Un manojo proveniente de aquella tierra querida está sobre la mesa del comedor. Es una vasija que modelé hace tiempo ya, simulando un canasto con asa de tronco, (tal vez de una rama de lenga pulida por el agua) y a la que di color con tierras recogidas también allí.
En los bosques de ñires y notofagus, hilos de agua se abren por doquier, se bifurcan y bañan laderas, surcan estepas y tundras. A su vera, se forman cada tanto charcos, cargados de lo que parece ser una sustancia aceitosa, acumulación de resinas y hojas en descomposición. Allí encuentro los pigmentos minerales, que transmutarán con la degradación orgánica.
Luego serán tonos rosas y ocres en el horno donde continuará la alquimia. Observo las flores en la quietud de la mesa. Cierro los ojos. Vienen ráfagas, sonidos, aromas. Aquellos parajes del gran archipiélago sureño, rodeados de aguas bravas, devienen hoy en nuevas emociones.

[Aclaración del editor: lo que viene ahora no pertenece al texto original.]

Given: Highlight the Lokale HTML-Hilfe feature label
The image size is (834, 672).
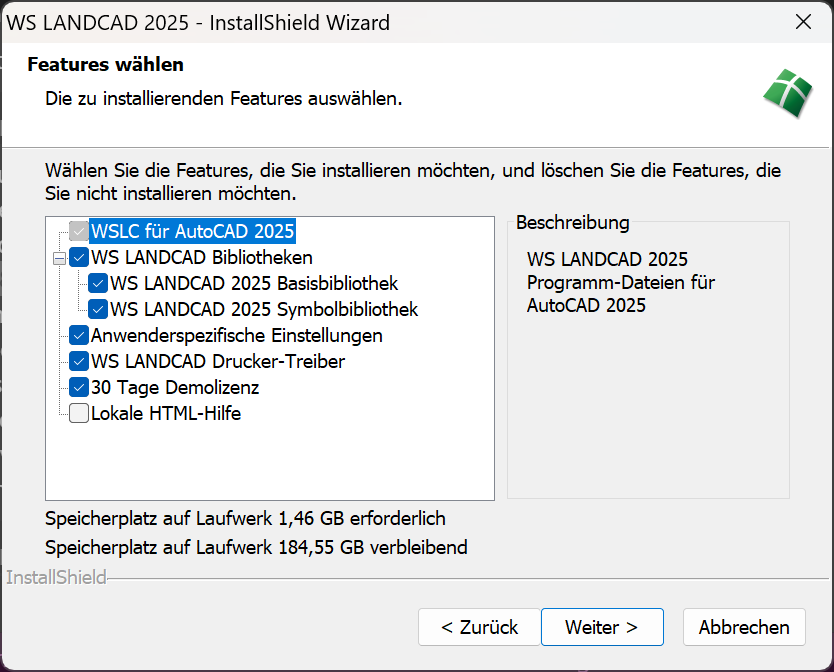Looking at the screenshot, I should click(166, 413).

Esas tierras místicas, atraen visitantes desde bitácoras escritas hace mucho, por seres que las surcaron durante años. Aventureros que recorrieron sus confines han dejado huellas y restos a su paso. Esqueletos de embarcaciones forman parte de las vistas costeras. También, adentrándose en sus bosques, se oyen susurros, cantos en noches de brisas livianas. Los árboles, con su crujir y meneo de copas, traen de vuelta a los antiguos pobladores. Junto a ellos la imaginación vuela hacia cielos estrellados. Desde carpas desplegadas y fuego crepitando, los mitos se cuentan, se crean, entre llamas y vasos de vino tinto. Las historias pueblan las islas, tanto o más que quienes moran en ellas. Me han seguido, conviven conmigo de a ratos, en esta casa porteña. Sobre la encimera de la chimenea, lugar de convocatoria al ritual de la hoguera, piedras vibrantes de color lucen el brillo que les otorga el agua del jarrón en el que las puse. En las repisas se mezclan los libros y las cerámicas, chapas devenidas en un quijote o un hombrecito con el poncho barrido de viento. Semillas, frutos, cortezas de especies que me atrajeron alguna vez en una caminata.

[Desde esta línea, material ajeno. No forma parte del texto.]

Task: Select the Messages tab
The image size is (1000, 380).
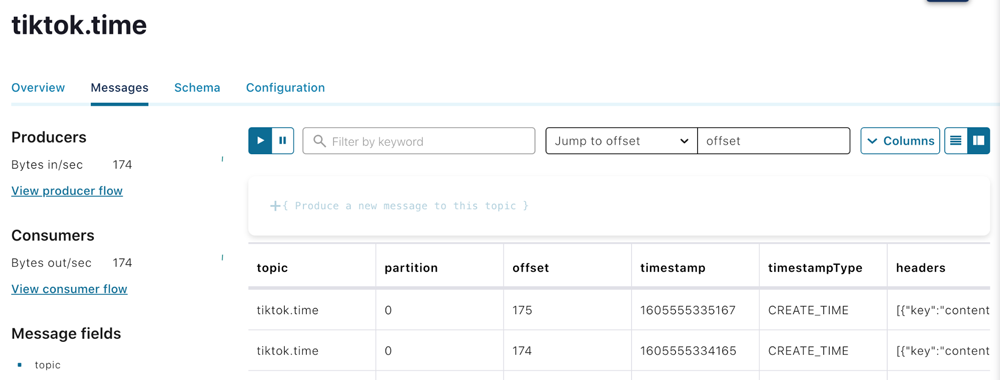Action: tap(119, 88)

Un ángel cuzqueño anida entre pinochas. Como en los follajes, se forjan tramas de elementos y recuerdos.
También llegó el día de dejarla.
Con la partida, esa tierra se fue entrelazando a otras nuevas. Las recorro, como entonces. Sus voces permanecen calladas para mí.

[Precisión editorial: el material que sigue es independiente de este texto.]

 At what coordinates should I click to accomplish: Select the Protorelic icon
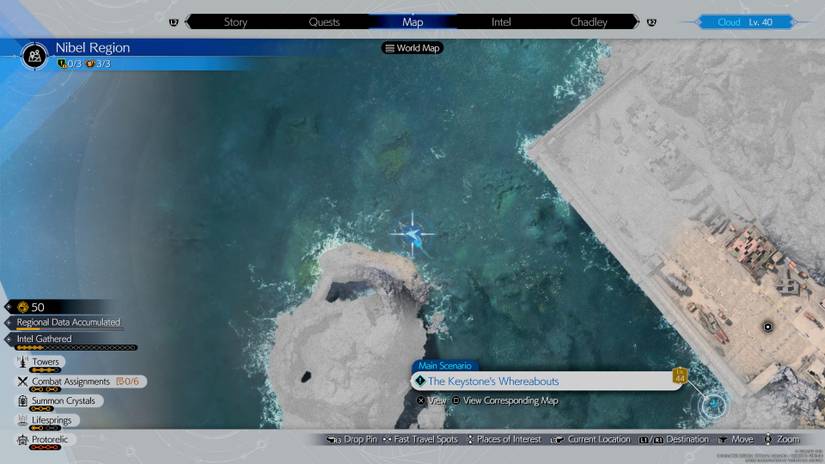[x=22, y=440]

Acaricio las formas que me rodean, mientras escribo, manos, miradas.
Alzo, huelo, llevo, coloco, miro.
La casa muda constantemente, el alma se puebla en continuo.
Sin embargo, el tiempo vivido en la isla de cielos y sueños infinitos, se presenta como los navíos varados en la orilla, espejismo de lo que fue.
La sombra de su vida late. Recuerdos, compañías también.
El ambiente del hogar, cálido. Como aquellos refugios lo fueron para la intensa intemperie.
Las ausencias se sienten a frío. Ese frío de escarcha mañanera, aferrada a cada ramita.
Los paisajes nuevos, aún despoblados, esperan.